Friday, 24 March 2017

Raise a Glass to Drink to Lost Heritage

Raise a Glass to Drink to Lost Heritage

In 1985, Glenn George, who was then “mine host” at the Old Smugglers Inn at Ouaisne Bay, produced a small booklet called “Jersey Pubs and Inns: A Souvenir Guide to the Local Pubs, Inns and Bars of Character”.

Some of those he described are still around, like the Smugglers itself. Some have changed their name, like L’Auberge du Nord, which is now the Farm House. But others have fallen away, and are either closed or demolished.

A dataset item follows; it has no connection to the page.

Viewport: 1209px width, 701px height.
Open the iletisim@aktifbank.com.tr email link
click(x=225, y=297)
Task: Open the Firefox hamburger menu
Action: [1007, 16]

Here are a few mentioned in the booklet, along with Glenn’s descriptions which bring them vividly back to life.

Of these, the only two I have visited was the Lillie Langtry Bar, which also used to be a favourite watering hole for beer drinking teachers from Victoria College, and the Harvest Barn, which was indeed providing good food at reasonable prices, as Glenn says.

La Folie Inn, South Pier, St Helier

There are few pubs where you can rub shoulders with a French fisherman, talk to a Jersey sailor, and then buy a live crab or lobster to take home for supper. But then locals like La Folie Inn are few and far between.

Tucked away in a sheltered corner of St Helier Harbour this tiny pub oozes character - right from its authentic nautical decor to its authentic nautical clientele.

It's the meeting place for the Harbour folk - the fishermen, seamen, sailors, pilots and dockers. To them, drinking and conversation are a serious business, so you won't find any pub games, television or juke box at La Folie - just good honest company and good honest beer.

The pub has been this way since 1733, and it will take more than the twentieth century to change its habits. It sells beer in a rather unusual way. To make things easier for the many foreign sailors and yachtsmen, all the beers are numbered. You simply order a pint of `Number 3', thus eliminating the language problem.

Outside the Fo'c'sle Bar is the area where the local fishermen sell their catch. It couldn't be fresher. and the range of fish, crabs and lobsters are always well below town prices.

Mermaid Tavern, St Peter

Sitting on the beer patio, looking out over the ornamental lake, it's hard to imagine that the Mermaid Tavern is just a few hundred yards from bustling Jersey airport. True, the illusion is shattered when an occasional jet takes off, but otherwise this tranquil sun trap provides a peaceful and welcome retreat.

Now part of a larger hotel complex, the Tavern dates back to the sixteenth century when it was a typical farm-house. In fact, it still boasts one of the few remaining `Witches' Rests' on its chimney.

Local folklore states that superstitious farmers built these resting places so that any witches flying by on their evil business could sit down and rest their weary broomsticks. By providing them with this welcome relief, the farmer and his family were then left free from any curses.

The main fireplace inside the Tavern is a superb example of granite workmanship, and the hearth is made from an old cider press wheel. Above the fireplace do note the 'genuine' stuffed mermaid in a glass case -apparently caught by local fishermen!

The Mermaid offers quite a range of food - good pub grub in the Tavern itself and a really high-class menu available next door in the Grill Room. 

Lillie Langtry Bar, La Motte Street

This tiny town bar is named after Lillie Langtry, the famous `Jersey Lily', who attained fame and fortune in the late 1800s as an actress, and some notoriety as mistress of the Prince of Wales, later King Edward VII.

Born Emilie Le Breton in St Saviour's Parish, Lillie enjoyed success in England and America until she passed away in Monaco in 1929. She is buried locally in St Saviour's Churchyard.

The bar itself is a favourite meeting place for many St Helier businessmen, drawn by the good company and excellent food, enhanced by an Edwardian decor.

The Harvest Barn, Vallee des Vaux

Many years ago the only customers at the Harvest Barn would have been a contented herd of Jersey cows. But following extensive renovations, the granite barn and cowshed were skilfully converted into a thriving pub with several bars and restaurants. Today it enjoys a reputation second to none on the Island.

Rurally situated in the Vallee des Vaux, the Harvest Barn is still only a mile or so from the centre of St Helier. The drive to the pub, along a pleasant winding country road flanked by a stream, is a delight in itself and the pub's two large car parks make life easy for the visiting motorist.

Once at the Barn you have the choice of two low-beamed rustic bars: the appropriately named Granary Bar or the Barn Bar itself, and each of these has a restaurant situated above. Quick service and keen prices are the hallmark of the pub's catering success, and it is possible to have a meal for two, with wine, for under £5. Bar snacks are also available for patrons not wishing to use the fully licensed restaurants.

During the summer months tables and chairs are placed outside in the courtyard, which is a real suntrap. Children are welcome to join their parents in the courtyard or eat in the Restaurants, but don't forget the Chef's day off is Sunday.